Before playing “Waymore’s Blues,” an old Waylon Jennings number, recently at Union Stage, SG Goodman told the audience, “Country is everywhere, and we’re about to have an old-school honky tonkin’.”
Like many contemporary female artists — Margo Price, Nikki Lane, and Shannon McNally come to mind — Goodman takes inspiration from country outlaws. But she puts her on unique spin on it, filtered through her experiences as a queer woman.
A native of small-town, rural Kentucky, SG channels the lives and struggles of the people who live in such places through her insightful lyrics and unique, craggy voice. She leans into the aspects of that life that some might shy away from. She named her current tour, The Patron Saint of the Dollar Store, because of the large number of Dollar Generals in her hometown, and she arrived at Union Stage on Oct. 28 for a date on that tour.
SG made all kinds of merchandise around this theme, including unscented air fresheners. The air fresheners are unscented, she said, “because I don’t know you like that.” As this quip demonstrates, SG has a fine dry wit, one that can cut like sandpaper. One of the funnier comments of the night came when she said, “Mitch McConnell hasn’t been in Kentucky in 15 years.” Mentally, I’m not sure he’s even been on the planet for a while.

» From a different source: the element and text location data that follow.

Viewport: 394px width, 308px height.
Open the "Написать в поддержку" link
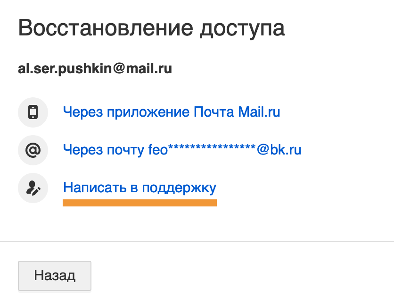pos(140,188)
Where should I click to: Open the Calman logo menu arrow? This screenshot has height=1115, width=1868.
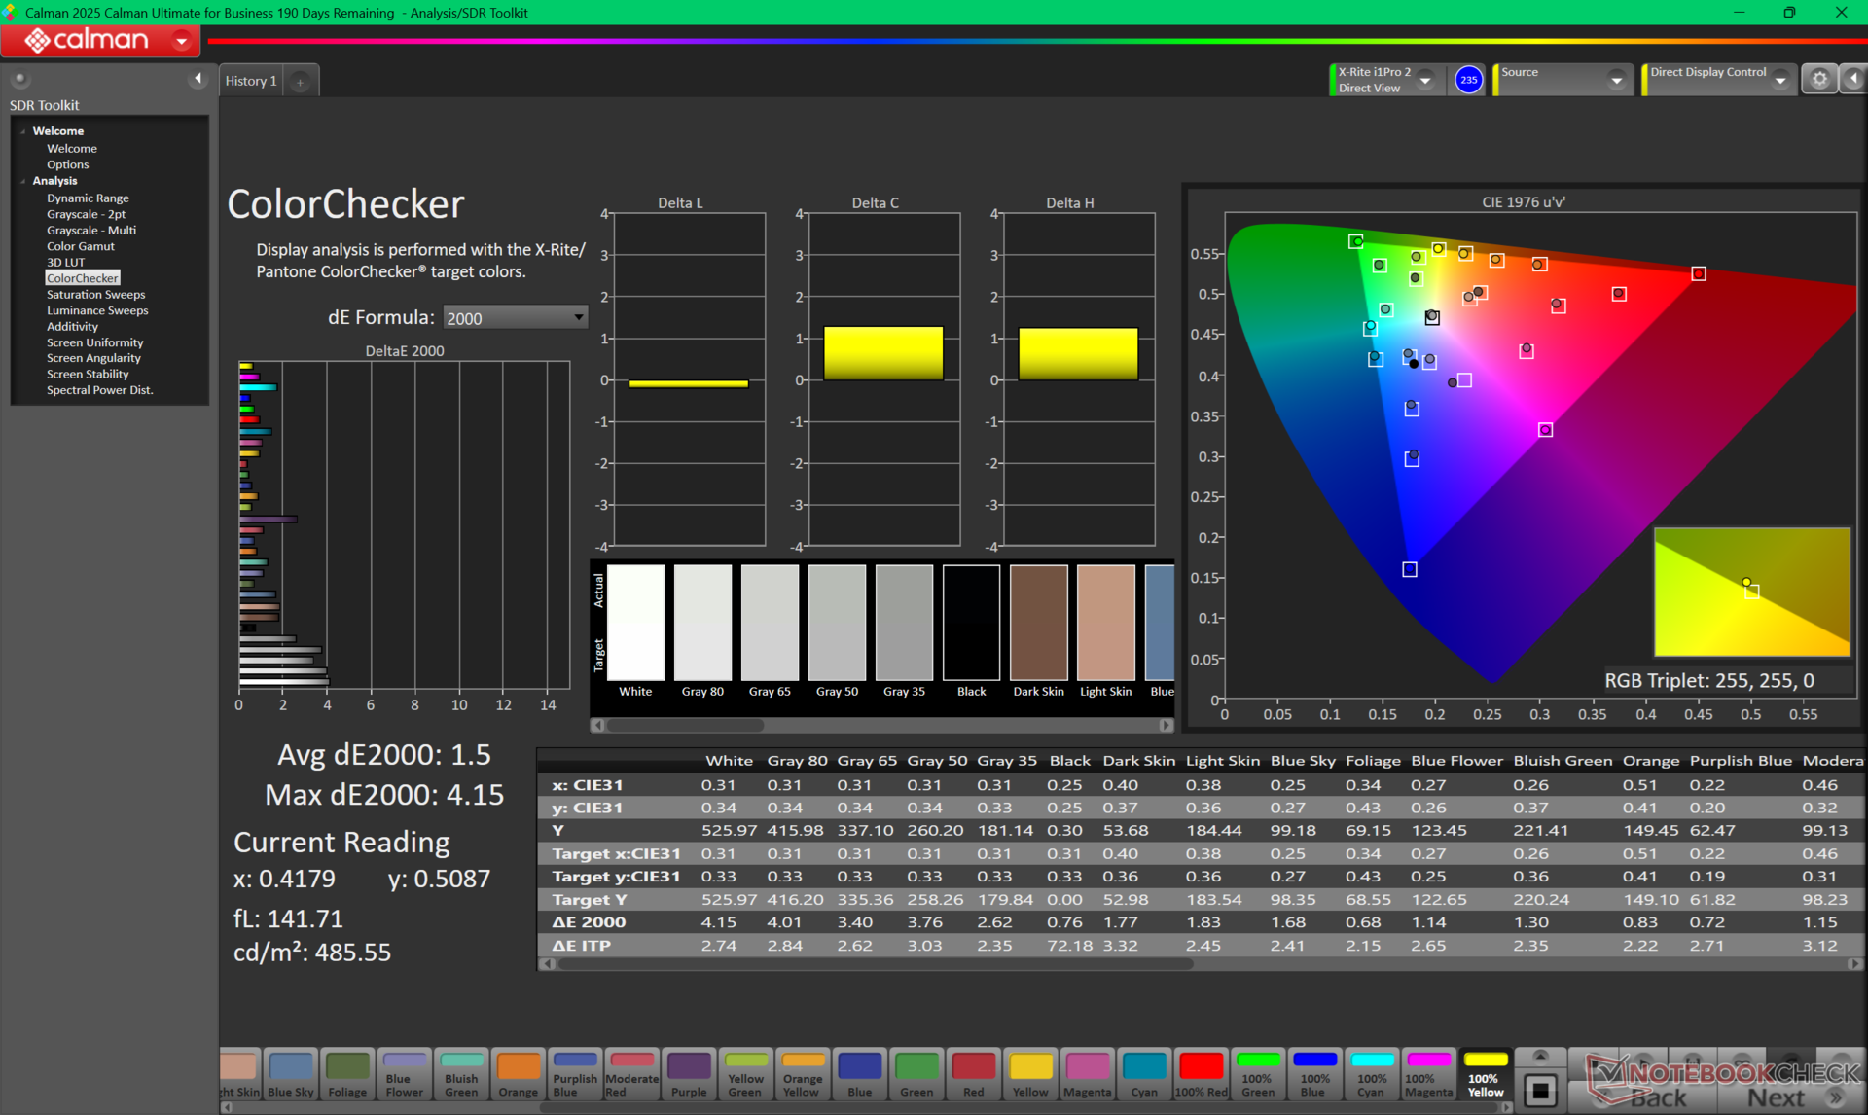(x=181, y=41)
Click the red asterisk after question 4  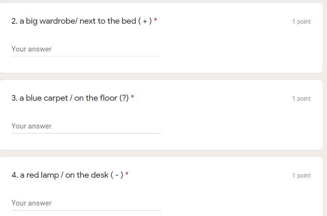[x=127, y=174]
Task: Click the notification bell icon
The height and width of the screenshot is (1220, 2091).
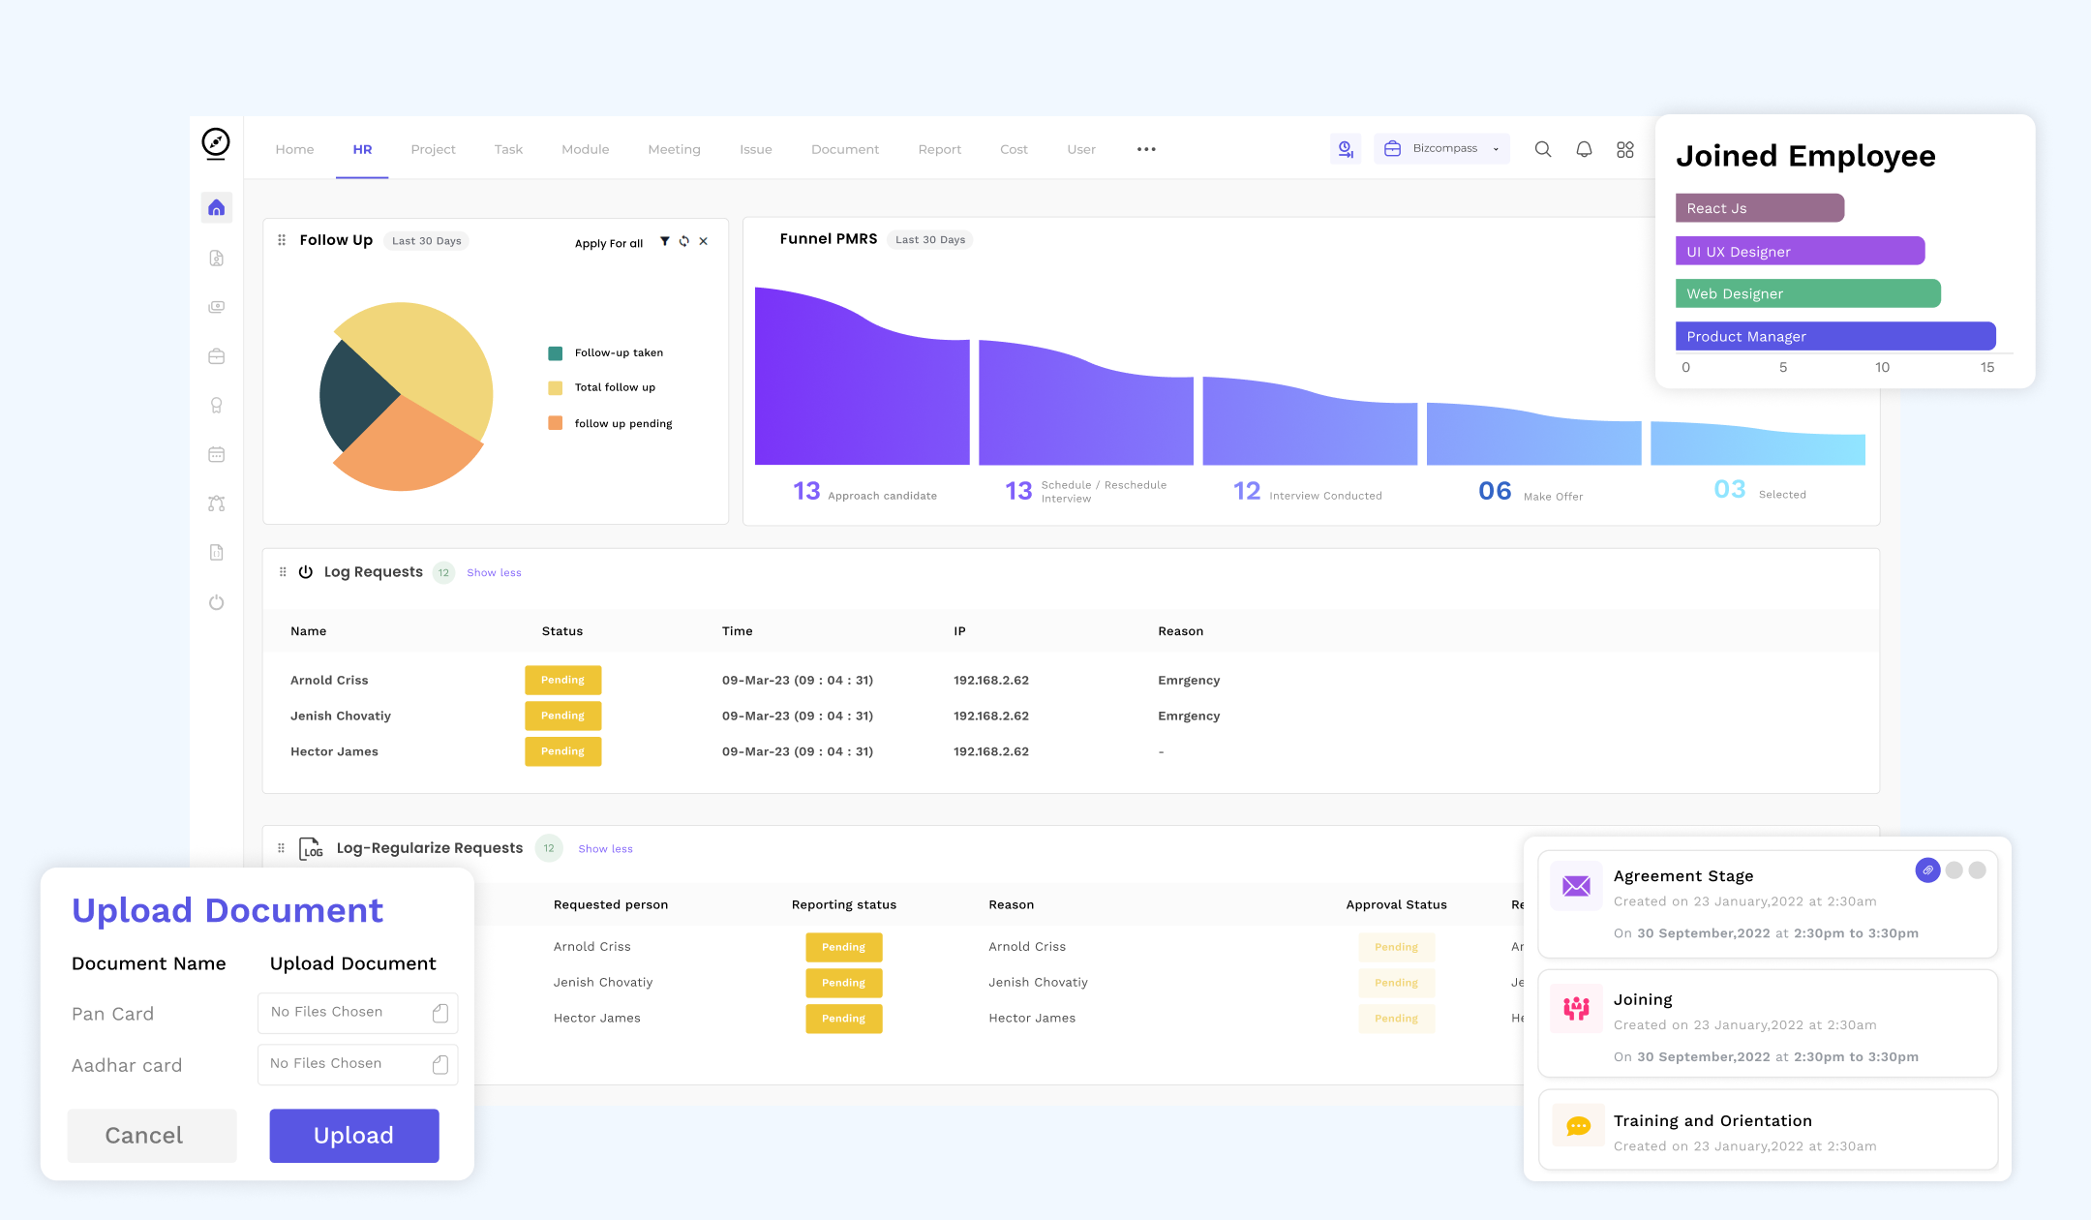Action: point(1584,149)
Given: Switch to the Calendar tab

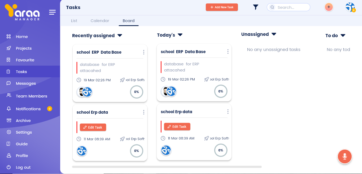Looking at the screenshot, I should click(x=100, y=21).
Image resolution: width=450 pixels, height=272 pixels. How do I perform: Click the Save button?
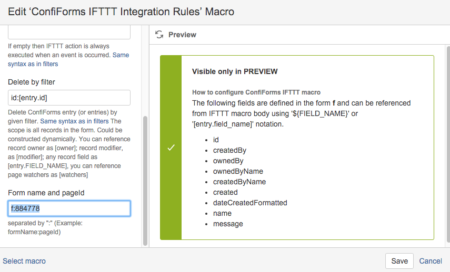pyautogui.click(x=399, y=261)
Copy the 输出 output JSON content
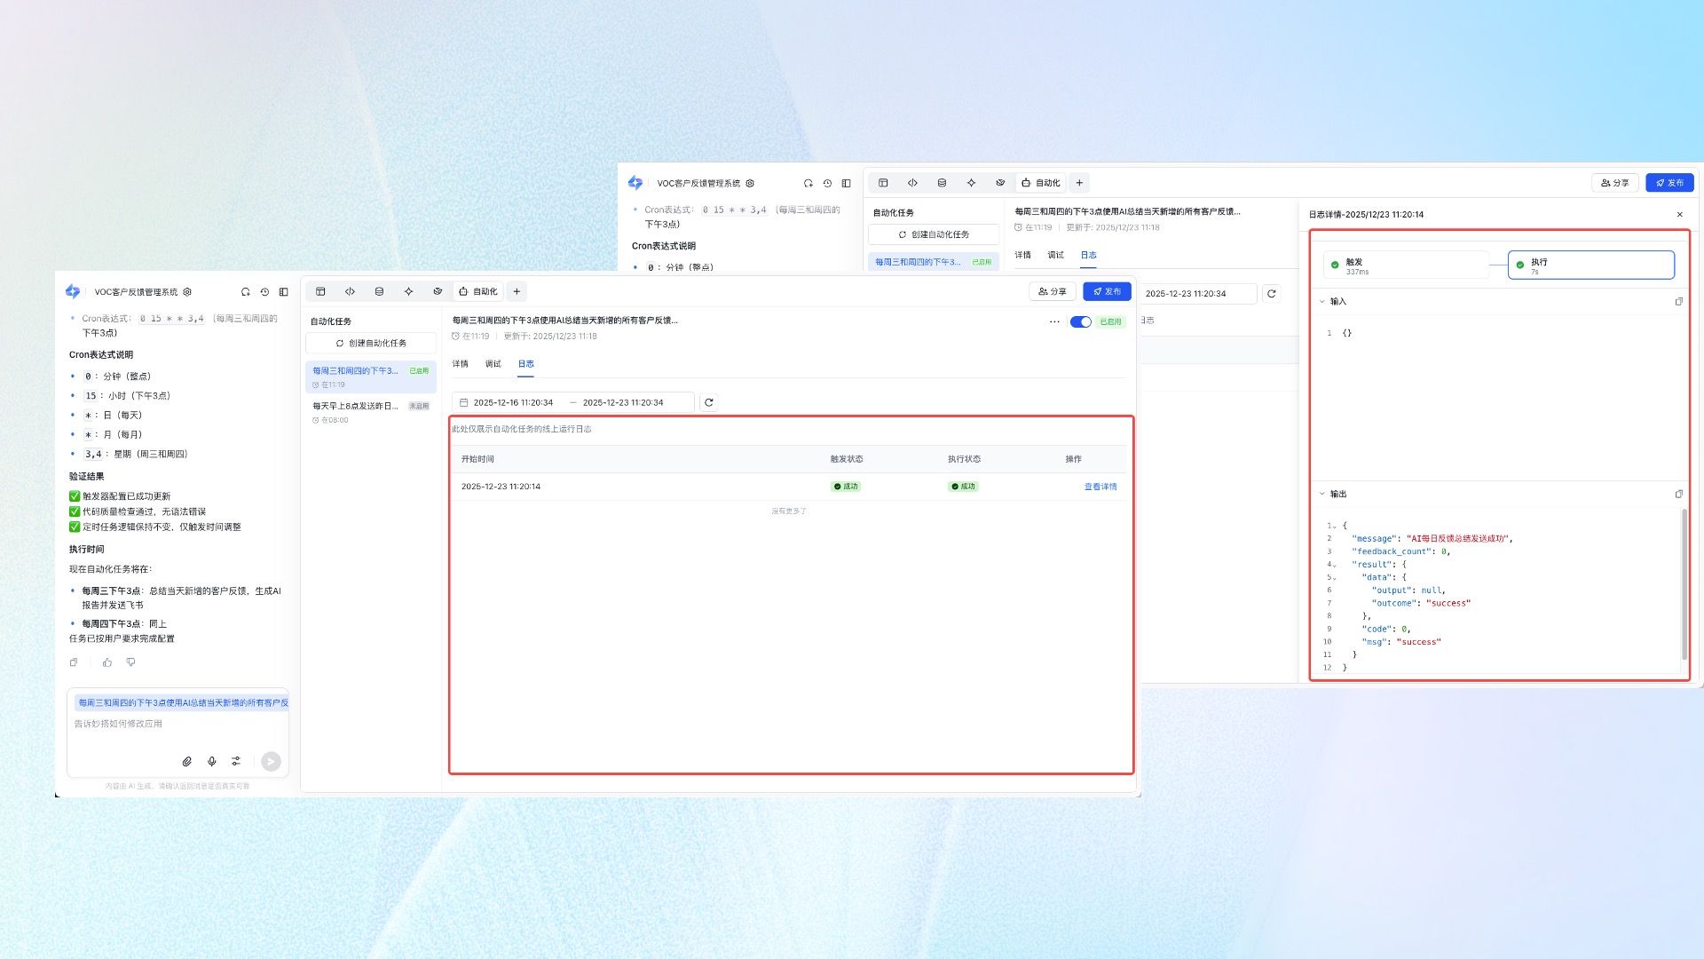This screenshot has height=959, width=1704. tap(1678, 494)

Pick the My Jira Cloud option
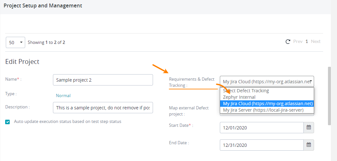(267, 104)
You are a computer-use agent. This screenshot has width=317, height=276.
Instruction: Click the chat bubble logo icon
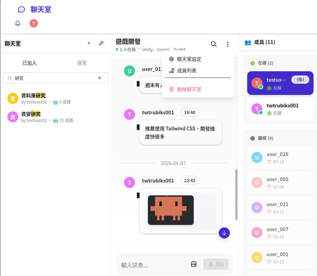22,10
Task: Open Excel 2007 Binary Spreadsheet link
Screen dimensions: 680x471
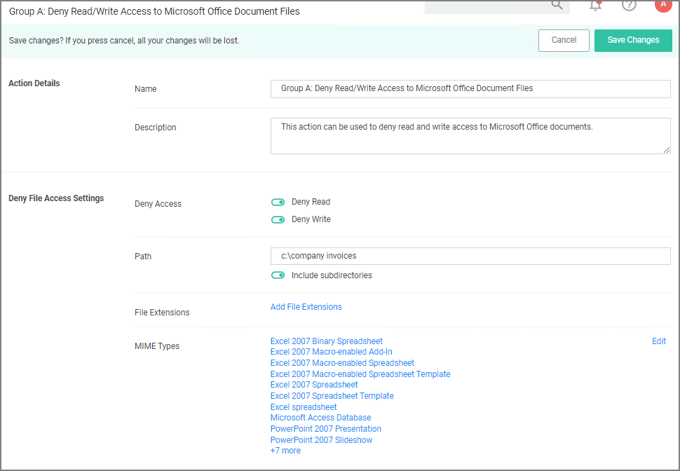Action: [327, 341]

More seriously, Goodman deals honestly and emotionally with the problems of life in small-town America. At Union Stage, she opened with “The Way I Talk,” a song about how she is perceived because of her distinctive accent. The haunting pairing of “If You Were Someone I Loved” and “You Were Someone I Loved,” draws a vivid picture of grief in the face of the opiate epidemic. These songs, with their ethereal beauty, made for perfect autumnal listening. For her encore, Goodman sent the audience home with “Work Until I Die,” a song about the fate of people who can’t ever afford to retire.
Watch SG Goodman perform “Work Until I Die” live for Relix on YouTube:
As a society, we need people like SG now, because they can help us form connections in our increasingly polarized society. Many of us liberal folks who live in coastal cities don’t have a connection to, or a sense of the struggles of, people who come from where she does. These problems — poverty, drug abuse, and a cycle of decline — are very real, and they deserve to be addressed. As an artist, queer woman, and a college graduate who studied philosophy (and who continues to live where she grew up), Goodman has one foot in both of these worlds.
Goodman considers herself a country artist, and it’s hard to argue with that when she has a pedal steel guitar in her band. But her style also encompasses bluesy roots rock, and it falls into the singer-songwriter genre as well. Like many of my favorite artists, such as Steve Earle and Lucinda Williams, it’s hard to pigeonhole Goodman neatly into one category. And that’s part of the charm of her music; she can do a Waylon tune, and she’s clearly influenced by Dylan on “If It Ain’t Me, Babe.”
After releasing an album last year, Goodman is already hard at work on writing new material. The band left the stage, and Goodman played one of the new tunes solo. She explained that her father played solitaire, and that she had been in a relationship with a very skilled high-level poker player. The river in the song is a reference to the “river” in that game. Speaking of that album, SG played the title cut, as well as the title track from her first album, Old Time Feeling.
Goodman closed her main set with “Space and Time,” the lead-off track from her first album, at Union Stage. Recently, Tyler Childers made it one of two covers on his latest album. There’s no finer compliment for a songwriter than to have their material covered by someone who is, themselves, a great writer.
Unfortunately, transit issues prevented me from hearing the opening act, Why Bonnie. I arrived just as they were finishing up, but from what I heard they sounded great. And, of course, Goodman and her band sounded great, as they have each time I’ve seen them live.